Now the organisation has put in place a cloud based solution, Embassy Cloud. This allows researchers to “gain access to our data and our services and get all the flexibility of using their own infrastructure without downloading the data to their own resources,” explains Newhouse.

The real promise of personalised medicine – which not everyone sees as a good thing – is that it will boost our understanding our own genome sequences. And help track what reaction an individual might have to any particular drug based on their genetic profile correlated against other parts of the database.

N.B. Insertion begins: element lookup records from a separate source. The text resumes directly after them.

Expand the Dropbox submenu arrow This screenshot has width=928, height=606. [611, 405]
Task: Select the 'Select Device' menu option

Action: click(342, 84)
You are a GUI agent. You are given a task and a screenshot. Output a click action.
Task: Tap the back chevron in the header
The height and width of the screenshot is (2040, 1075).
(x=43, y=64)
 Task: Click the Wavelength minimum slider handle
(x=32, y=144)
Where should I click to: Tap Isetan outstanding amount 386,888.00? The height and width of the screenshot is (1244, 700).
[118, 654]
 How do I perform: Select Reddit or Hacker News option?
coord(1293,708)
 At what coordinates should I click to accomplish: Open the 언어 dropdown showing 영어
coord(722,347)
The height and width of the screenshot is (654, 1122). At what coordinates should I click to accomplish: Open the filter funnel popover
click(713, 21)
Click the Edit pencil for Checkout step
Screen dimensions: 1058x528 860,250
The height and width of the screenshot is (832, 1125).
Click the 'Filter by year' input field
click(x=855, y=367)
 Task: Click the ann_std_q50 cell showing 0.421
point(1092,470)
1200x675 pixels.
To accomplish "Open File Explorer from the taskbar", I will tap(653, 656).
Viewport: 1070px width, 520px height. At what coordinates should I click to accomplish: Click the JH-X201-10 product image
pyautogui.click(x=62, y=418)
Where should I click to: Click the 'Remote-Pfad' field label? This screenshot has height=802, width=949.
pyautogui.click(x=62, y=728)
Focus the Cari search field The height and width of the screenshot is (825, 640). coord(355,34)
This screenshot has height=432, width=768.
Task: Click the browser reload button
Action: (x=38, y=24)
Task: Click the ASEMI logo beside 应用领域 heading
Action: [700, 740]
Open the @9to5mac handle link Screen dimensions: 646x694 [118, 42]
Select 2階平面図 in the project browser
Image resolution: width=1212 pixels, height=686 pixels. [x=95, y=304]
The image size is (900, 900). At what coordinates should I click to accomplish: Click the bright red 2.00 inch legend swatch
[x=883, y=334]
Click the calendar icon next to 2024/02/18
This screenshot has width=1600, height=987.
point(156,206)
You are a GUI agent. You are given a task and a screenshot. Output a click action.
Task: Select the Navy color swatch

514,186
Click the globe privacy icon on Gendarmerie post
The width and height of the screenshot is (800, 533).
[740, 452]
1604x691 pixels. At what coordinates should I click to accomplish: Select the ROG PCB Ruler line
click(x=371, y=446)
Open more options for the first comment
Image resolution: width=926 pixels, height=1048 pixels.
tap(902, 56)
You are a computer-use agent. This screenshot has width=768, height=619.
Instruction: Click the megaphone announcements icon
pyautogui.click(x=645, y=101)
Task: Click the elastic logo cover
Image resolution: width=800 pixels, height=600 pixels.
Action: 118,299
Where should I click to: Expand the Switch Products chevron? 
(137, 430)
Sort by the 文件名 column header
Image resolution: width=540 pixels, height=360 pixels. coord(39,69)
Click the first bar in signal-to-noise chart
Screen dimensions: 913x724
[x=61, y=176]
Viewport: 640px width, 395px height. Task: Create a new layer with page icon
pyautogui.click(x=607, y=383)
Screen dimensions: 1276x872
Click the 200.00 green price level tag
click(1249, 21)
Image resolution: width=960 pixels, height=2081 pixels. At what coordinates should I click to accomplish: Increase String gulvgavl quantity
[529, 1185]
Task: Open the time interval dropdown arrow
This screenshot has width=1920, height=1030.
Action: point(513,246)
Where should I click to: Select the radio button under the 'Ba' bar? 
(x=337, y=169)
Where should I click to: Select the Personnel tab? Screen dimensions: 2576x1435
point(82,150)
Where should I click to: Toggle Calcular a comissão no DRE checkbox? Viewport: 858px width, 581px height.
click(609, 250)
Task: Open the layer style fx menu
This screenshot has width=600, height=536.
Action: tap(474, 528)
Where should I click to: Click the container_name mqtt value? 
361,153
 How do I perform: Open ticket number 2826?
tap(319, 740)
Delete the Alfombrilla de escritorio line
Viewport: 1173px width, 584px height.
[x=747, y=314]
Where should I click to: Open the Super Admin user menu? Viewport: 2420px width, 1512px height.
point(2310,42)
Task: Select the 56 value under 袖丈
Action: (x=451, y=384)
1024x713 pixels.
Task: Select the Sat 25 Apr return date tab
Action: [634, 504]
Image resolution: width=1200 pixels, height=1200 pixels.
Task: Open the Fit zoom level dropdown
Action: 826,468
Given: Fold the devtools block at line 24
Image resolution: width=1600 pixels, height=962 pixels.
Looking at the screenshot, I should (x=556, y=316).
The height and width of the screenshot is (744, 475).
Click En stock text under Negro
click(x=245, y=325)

Of course, the reliability of this will be entirely dependent on the size of the database. In fact, this hit the news this week when the Wall Street Journal reported, “A new study has triggered a dispute about the accuracy of genomic tests that are increasingly used to match cancer patients with drugs that attack their tumours”.

It is likely to be a while before a really useable big database exists. “My focus is to provide the infrastructure to support that research activity,” says Newhouse. “This is not something that is going to be routinely available in the next few years. But the infrastructure is being put in place to make this sort of thing available in the future… although I couldn’t put a date on that.”